我们在课堂上说,红皮书中有些概念都是有问题的,例如法理学中的“法律行为”概念,完全是中国法理学者曲解法学中的“法律行为”理论,法的渊源和法的形式存在混淆,“法的价值”概念存在滥用等。但万一司法考试中来一道,学生听了你的话,那就不能得分。这是一个大问题。

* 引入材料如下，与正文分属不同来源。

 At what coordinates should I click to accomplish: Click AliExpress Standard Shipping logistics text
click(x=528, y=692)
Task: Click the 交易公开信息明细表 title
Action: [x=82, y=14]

第二重困境是,法理学在中国几十年的研究中,上不能仰望星空,下不能脚踏实地。
首先,法理学与思想史、政治哲学、社会理论这些基础与前沿研究差距很大。很多人研究法学理论,但又觉得法学是一门应用学科,不需要上升那么高,所以浅尝辄止。很多人讲“三哈”——哈特、哈耶克、哈贝马斯,法理学者几乎没有不知道这三个人的,但是有几个能够拿出针对他们理论的研究成果来呢?不少学者也就知道个名字,知道几个类似“承认规则” “自生秩序” “公共领域” “程序主义”的名词而已,甚至知道几个名词就敢滥用他们一知半解的理解。
其次,法理学在中国的发展,跟法学其他学科的发展处于平行世界之中。这不是现在才有的问题,像季老师和舒老师他们这一代开始学习法理学时,学科和学科之间的沟通就很少,各自学习各自学科的他国理论,甚至不同学科连术语都会表达不一样,形成了法学内部的“自闭症”学术。到现在为止,我们似乎看到有一些沟通了, 但是又会发现,刑法和宪法要对话,宪法和民法要对话,好像没有人跟法理学来对话。以前听说过部门法理学/部门法哲学这种概念,比较有中国特色。
当然,这都只是现象,是对“法理学在中国”的个人观察。法理学为什么没有“中国的”,只是“在中国”呢?刚才几位老师已经讲得差不多了,包括季老师说的意识形态,舒老师说的我们学科有些人太喜欢做帝师等,这些因素对法理学作为一个学科的发展而言,存在很多负面影响。
就个人而言,我认为之所以不能催生出“中国法理学”,还有一个重要的原因,就是没有很好地研究中国的现实问题。法理学有普遍性的一面,但具体内容却又与所处的社会情境密切相关。如果法理学无法直面其所处的社会,那么就 会变成无根的浮萍。“没有很好地研究”,一方面是法理学界自身尚未形成自觉,甚至也没有完全做好准备;另一方面是有意识形态的限制,不能“很好地”研究。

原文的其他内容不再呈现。